Patriot Hearts: A Novel of the Founding Mothers
Patriot Hearts tells the stories of four women: Martha Washington, Abigail Adams, Sally Hemings, and Dolley Madison. It opens in 1814, with Dolley Madison getting ready to escape from an about-to-be-burned President’s House and cuts back and forth in time and between the four central characters, who are linked to each other in a number of ways.
Hambly’s characterizations are vivid, and she writes exceptionally well, with a wry sense of humor that made me chuckle aloud at times. She’s obviously done her research, and she handles the delicate issue of slavery deftly and sensitively.

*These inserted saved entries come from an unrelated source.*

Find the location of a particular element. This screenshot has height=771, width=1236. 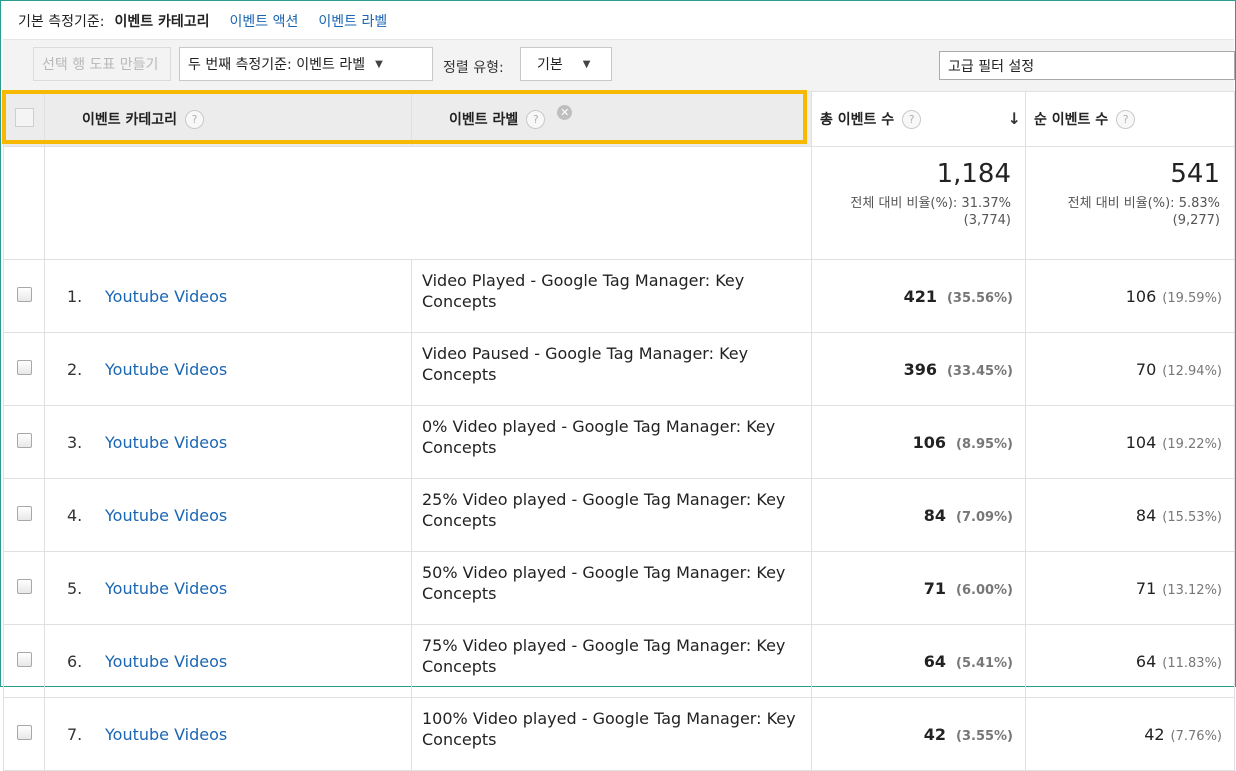

row-number: 2. is located at coordinates (75, 369).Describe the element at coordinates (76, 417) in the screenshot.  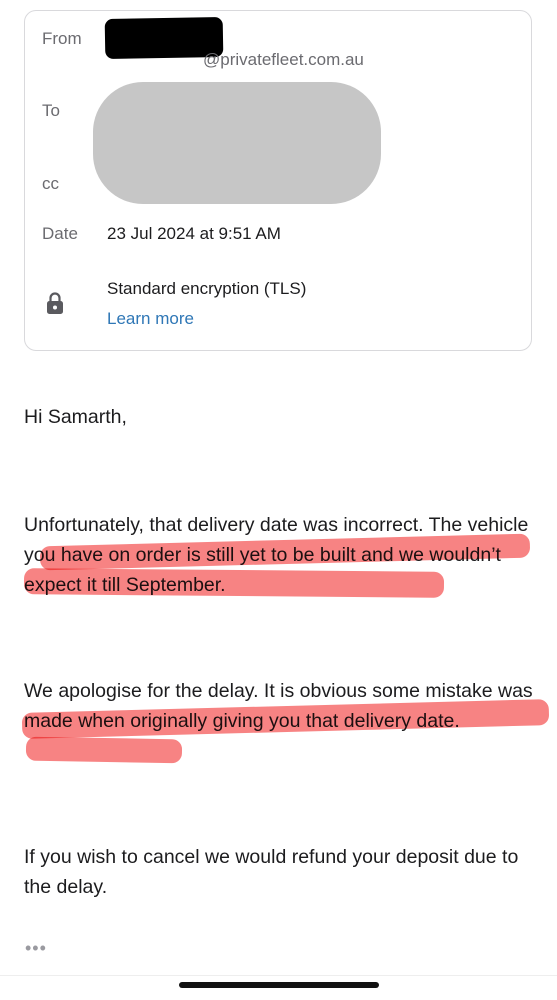
I see `greeting: Hi Samarth,` at that location. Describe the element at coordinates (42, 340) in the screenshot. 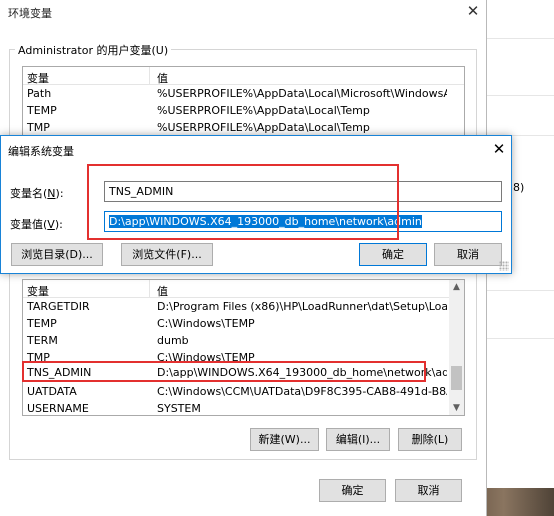

I see `variable-name: TERM` at that location.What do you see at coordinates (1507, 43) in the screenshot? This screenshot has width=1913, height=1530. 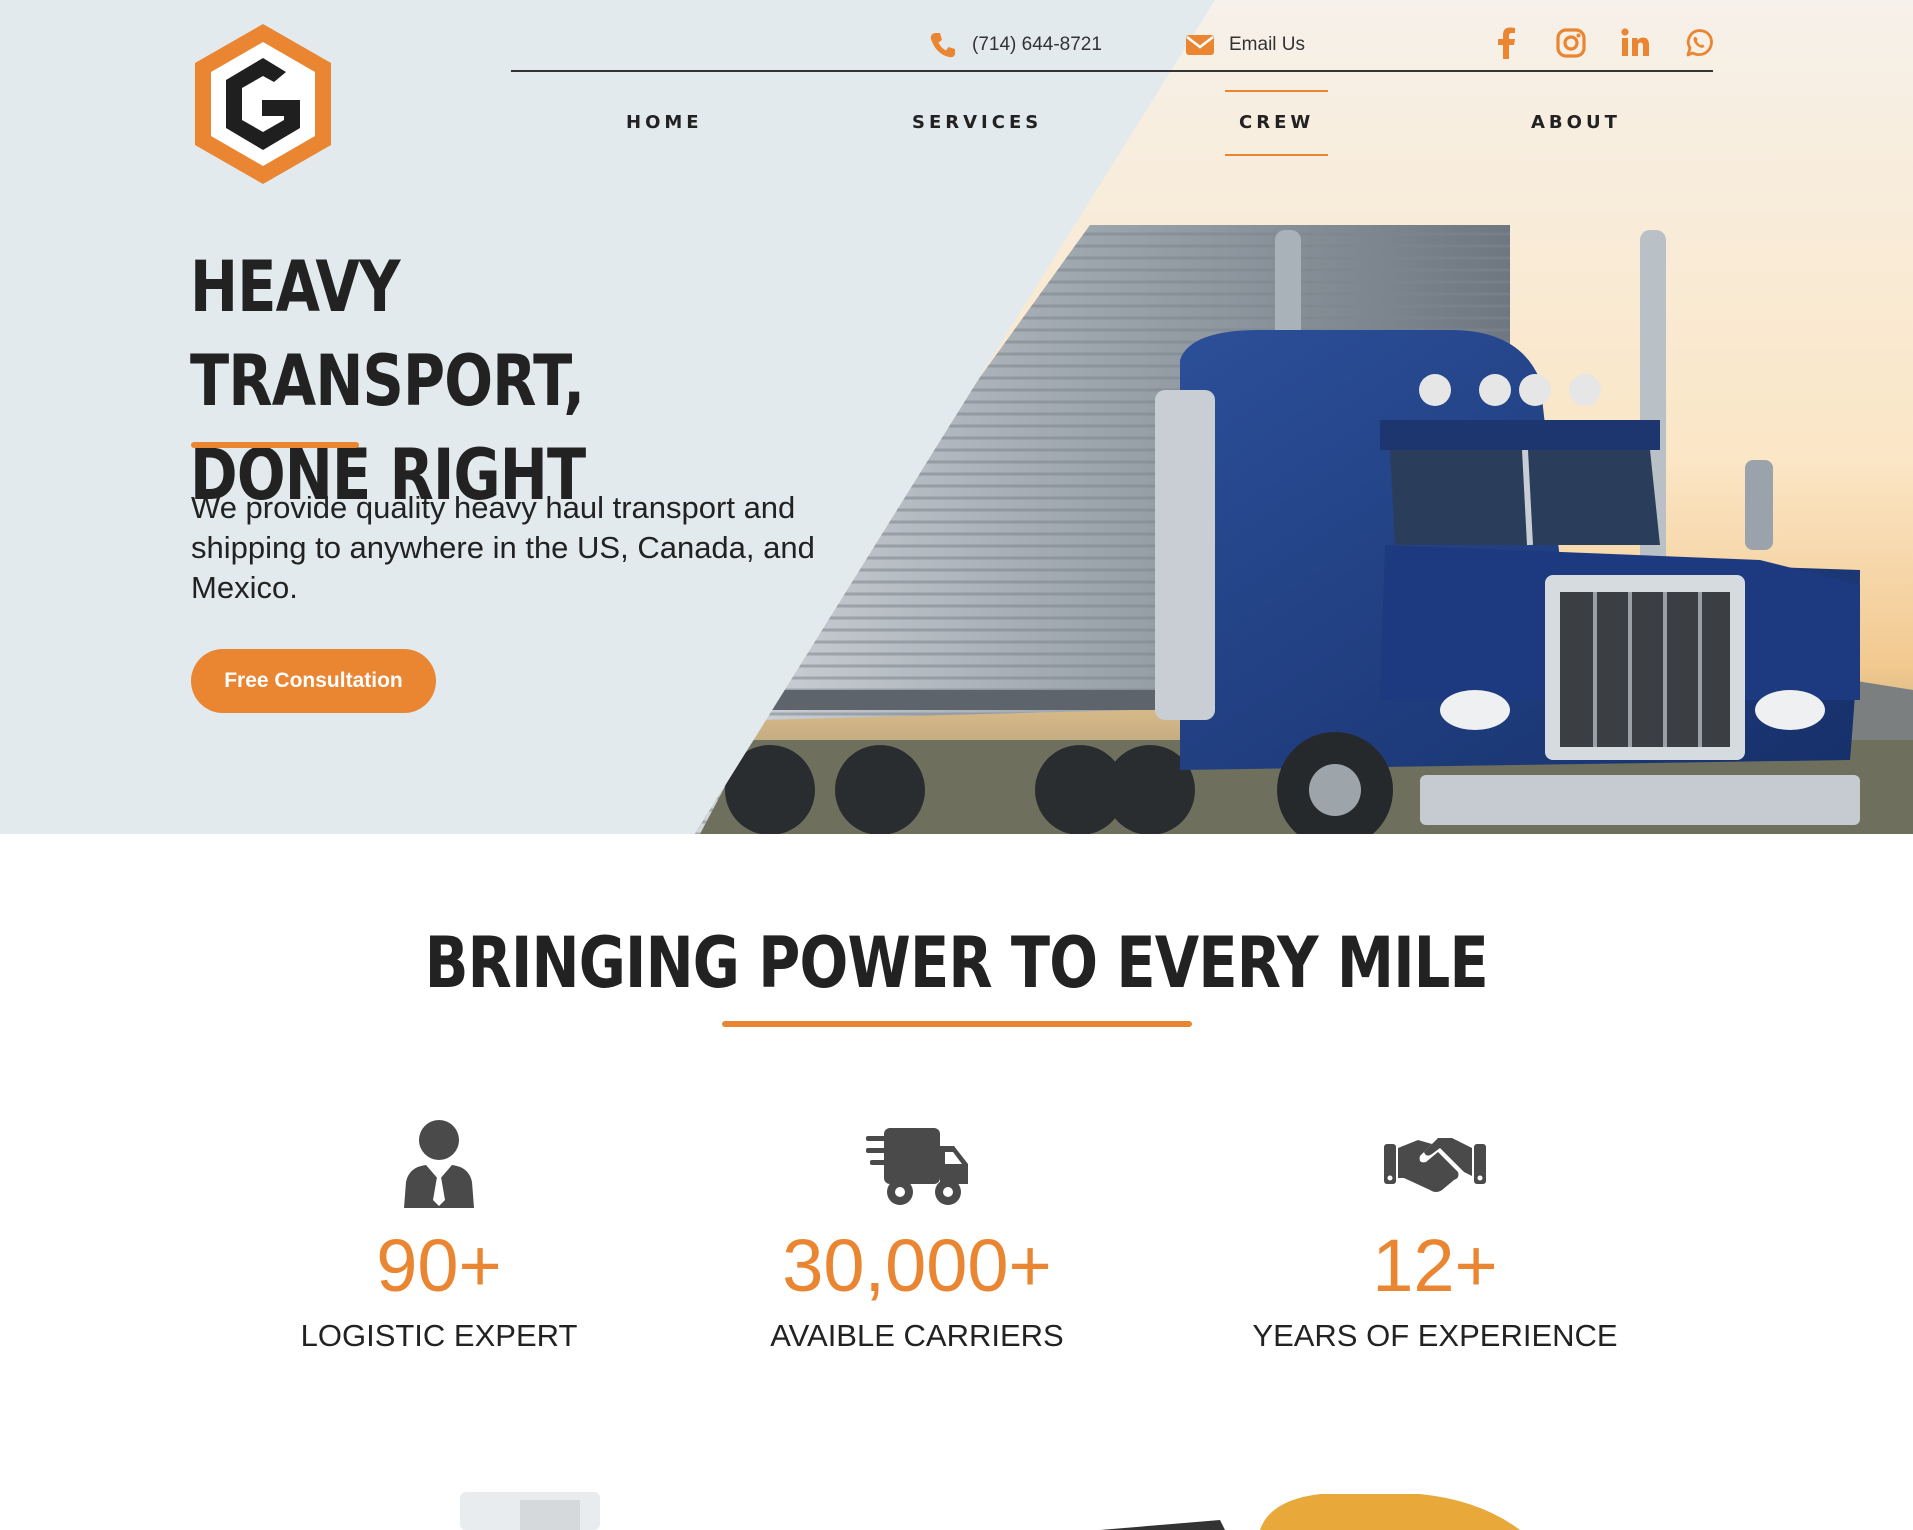 I see `facebook-icon` at bounding box center [1507, 43].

Nonetheless, I found this book to be somewhat frustrating, for several reasons. The constant leaping back and forth between characters and times, while certainly an authorial tour de force, made it difficult for me to maintain my focus and to keep my interest. Also problematic is the swarm of minor characters. Sometimes, as with Sally Hemings’ family, they play a useful role, both in the plot and thematically, but in other cases, they served only to bog the reader down in minutiae. Martha Washington in particular was lost to me, at least in the early chapters, amid an ever-shifting panorama of friends and relations, many of whom make only one appearance, and only as part of the landscape. Finally, Hambly’s stylistic choice to make all four women central characters, while it did have the advantage of showing their interconnections and their shared struggles, ultimately prevented her from developing each of their individual stories as much as I would have liked.
Despite these reservations, Hambly vividly brings these four very different women to life. For illuminating a side of the presidency that often gets neglected by textbooks—the domestic—she is to be commended.